* Page excerpt

— Begin —

# Heads Up!



## Sigh1961 (Sep 16, 2016)

I just ran across this article about some guy getting robbed and shot while going to look at a craigslist moped.  Thought it would be a good reminder to my fellow cabers to be careful when you are going to look at stuff listed on craigslist.

http://detroit.cbslocal.com/2016/09...-man-set-up-gunned-down-by-craigslist-killer/


----------



## Roger seitzmeir (Sep 16, 2016)

Two weeks ago I responded to a Craigslist ad and met the guy at his place looking at a lot of good sounding parts. When i got there it was a cross between breaking bad and dexter. I left as fast as i could. Watched the rear view mirror the whole way waiting to get pulled over. Scary world out there, its easy to get in trouble while looking for rust stuff with cash in ur pocket.


----------



## Sigh1961 (Sep 16, 2016)

That's why I posted this.  We all think it can't happen to us, but there are lots of crazy people out there.  I bought a bike up in Rock Island and had the guy meet me at the courthouse.  Made me feel safer.


----------



## Euphman06 (Sep 16, 2016)

Last guy I met, I made sure it was at the local police station. They have a designated parking spot for CL transactions that's video monitored.


----------



## mtnbikeman (Sep 16, 2016)

That's a great idea


----------



## detroitbike (Sep 16, 2016)

That was the brother of one of my customers. He was looking at a Mini bike.
    Happened in Inkster which is just outside of Detroit.
  I've ventured down many a Dark basement stairs to look at a 'Treasure'.
      I personally have never had a problem but you never know.......


----------



## Handle Bar Hoarder (Sep 17, 2016)

when I go to buy  some thing from C/L like a old car or a big buy you know it,s going to be a cash deal & so do they . I try to bring a friend to back me up or if I think it,s  a bad part of town or at night  I bring my gun you never know :eek::eek::eek:


----------



## redman007 (Sep 17, 2016)

Usually, the best thing about Craigslist is both the buyer and seller  are worried about getting robbed by each other...

Sent from my SM-G900V using Tapatalk


----------



## Handle Bar Hoarder (Sep 18, 2016)

redman007 said:


> Usually, the best thing about Craigslist is both the buyer and seller  are worried about getting robbed by each other...
> 
> Sent from my SM-G900V using Tapatalk



that,s tru


----------



## Evans200 (Sep 18, 2016)

— End —

* Collected material

— Begin —

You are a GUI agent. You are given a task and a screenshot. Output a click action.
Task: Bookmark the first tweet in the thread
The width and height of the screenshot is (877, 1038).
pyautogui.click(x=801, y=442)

— End —

* Exercise aim
Write the next part of the forum thread about staying safe on Craigslist deals, picking up after its last line.

* Final result
I grew up in Detroit. I used to be proud to say that. Not any more, not for a long time. It's a shame because of all the positive things that the city is doing to rebound and rebuild. But there is a rotten core element that may never go away, and this Craigslist incident is one of MANY just like it. I'm sure other big cities have the same problem. What you have to realize if/when you brave it up to go there on one of these deals is that you're not only entering a danger zone, you're entering a whole different civilization where there is no law, no police, no common sense, and no sympathy or value of human life. Detroit is like a port of call when you're on a cruise. They tell you to stay on this street and that street when you shop and eat. And don't venture or wander off or you may not make it back on the ship. That's Detroit. You got downtown, and.........."everywhere else"


----------



## Kato (Sep 18, 2016)

Great post........perfect reason to carry legally. Way too many scum bags these days looking to take advatgae of normal folks.
Thing about scum bags is they usually don't expect somebody else to be smart and ready to protect themselves, especially when carrying cash in a sketchy spot / area.


----------



## Evans200 (Sep 18, 2016)

About 3 years ago. I sold my car on CL. A caller from Detroit asked me to bring the car to him.  Uh.....no. Then he suggested meeting somewhere half way. Uh.....no again. He finally agreed to come to my house and buy the car. No for the third time. I demanded that he meet me at the police station in my town or no deal. Figured that would kill the deal, but he wanted the car and he did it my way. Him and 5 of his pals. All for a beater 97 Crown Vic. Craigslist is almost always an adventure.


----------



## Handle Bar Hoarder (Sep 18, 2016)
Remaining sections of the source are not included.